Cuba revising travel policies – Raul Castro

HAVANA, (Reuters) – Cuba will revise its travel and  immigration rules as part of a broader reform of its economic  and social policies, Cuban President Raul Castro said yesterday.

Raul Castro

He spoke after the Cuban Parliament approved Communist  Party proposals to overhaul the country’s stagnating,  state-dominated economy and lift some restrictions on citizens’  personal lives.

“The country is modifying decisions that played a role at a  certain moment and unnecessarily were never changed,” the  Prensa Latina news agency quoted Castro as stating.

“Today the overwhelming majority of Cuban immigrants leave  for economic reasons and almost all of them maintain their love  for family and the country where they were born,” Castro  said.

He said rules still in place dated back to the earlier  years of the revolution when immigration was largely political  and manipulated by the United States.

It was not immediately clear what the changes in travel and  immigration policy would entail.

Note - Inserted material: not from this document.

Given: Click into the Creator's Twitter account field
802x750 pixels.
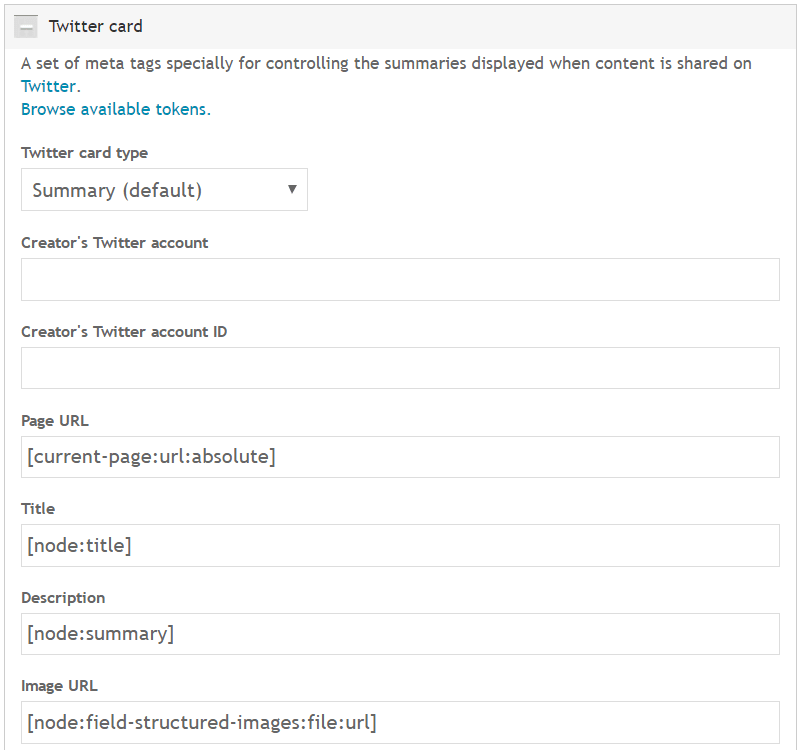Looking at the screenshot, I should pos(399,279).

But Cuban regulations, which  make it difficult and expensive to travel or move abroad, have  long been criticized by local residents and human rights  groups.
The economic reform plan approved by the National Assembly  includes more than 300 points. It was first approved at a  Communist Party Congress in April and would definitively do  away with the decades-old paternalistic society built under  Fidel Castro’s leadership.

Foreign journalists were not invited to the parliamentary  meeting addressed by Castro. But he was paraphrased by  state-run media as urging lawmakers and all citizens to adjust  to the new times and model he is pushing by shedding  bureaucratic habits. “President Raul Castro said today that a change in  mentality is indispensable to put into practice the changes the  country needs,” Prensa Latina said.

ECONOMY SEEN  
IMPROVING      

The measures, some already being implemented, were  improving economic performance, Castro said, with growth at 1.9  percent in the first half of 2011 and on track toward 2.9  percent for the year, compared with 2.1 percent in 2010.

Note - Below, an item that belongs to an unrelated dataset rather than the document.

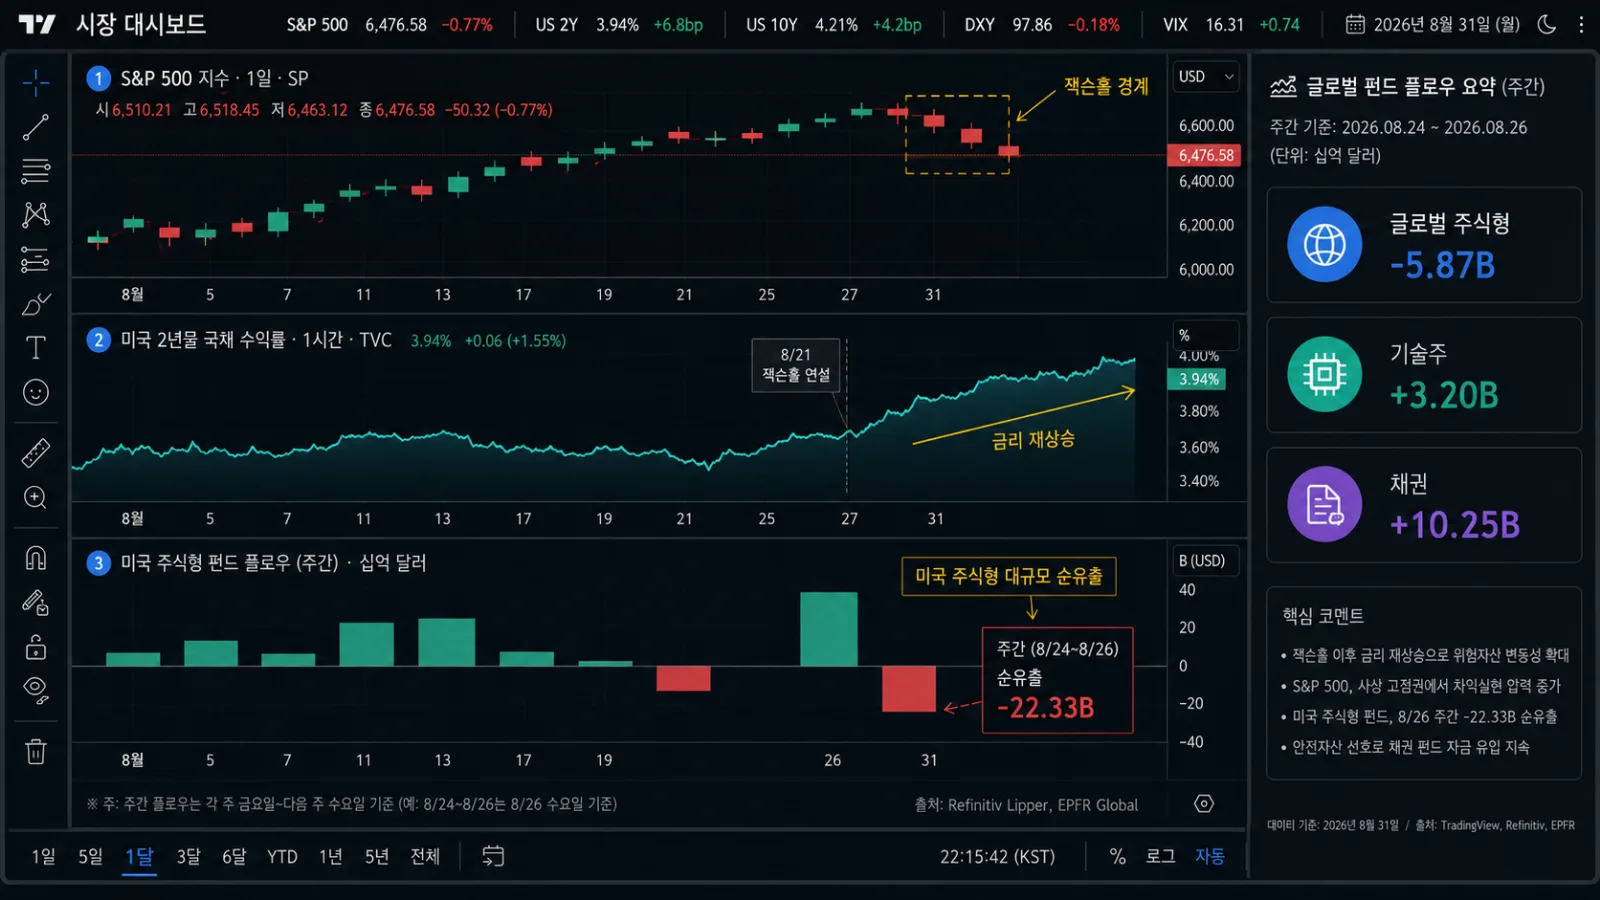Select the trend line drawing tool
Image resolution: width=1600 pixels, height=900 pixels.
(36, 127)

The reforms, to be implemented over five years, slash more  than a million government jobs and reduce the state’s role in  sectors such as agriculture, retail services, transportation  and construction in favor of private small businesses,  cooperatives and leasing.

Larger state companies are freed up to make more of their  own decisions and take into account market forces, while  regulations that prohibit normal personal affairs such as  buying and selling cars and homes would be loosened.

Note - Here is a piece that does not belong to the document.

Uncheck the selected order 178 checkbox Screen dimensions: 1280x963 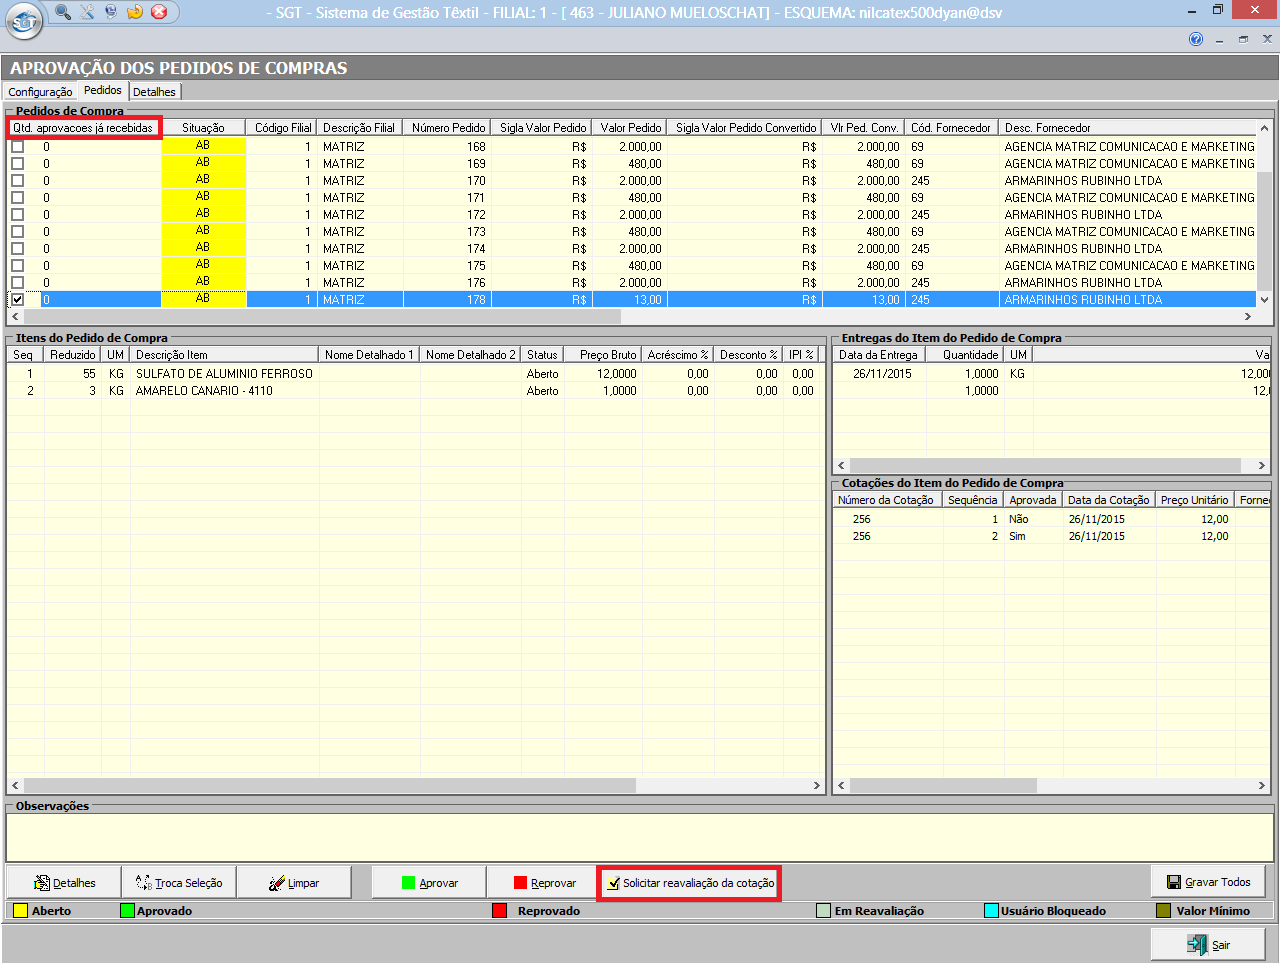coord(17,299)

At the same time state subsidies for everything from food  to utilities will be gradually eliminated and state wages,  which average the equivalent of $18 per month, increased.

The state has monopolized more than 90 percent of all  economic activity and employed a similar percentage of the  labor force since the earliest days of Fidel Castro’s 1959  revolution.

The country, which faces a stiff U.S. trade embargo, has  yet to fully emerge from a two-decades-old economic crisis  sparked by the demise of former benefactor the Soviet Union.

Castro has pushed for a new economic and social model based  on individual effort and reward with targeted welfare, to  replace one based on collective labour and consumption.

Raul Castro first replaced his ailing brother Fidel five  years ago and then became president in 2008.

The single chamber parliament meets two times a year for  only a few days and just about all of its members hold  positions in, or are members of, the Communist Party, the only  legal political organization in the country.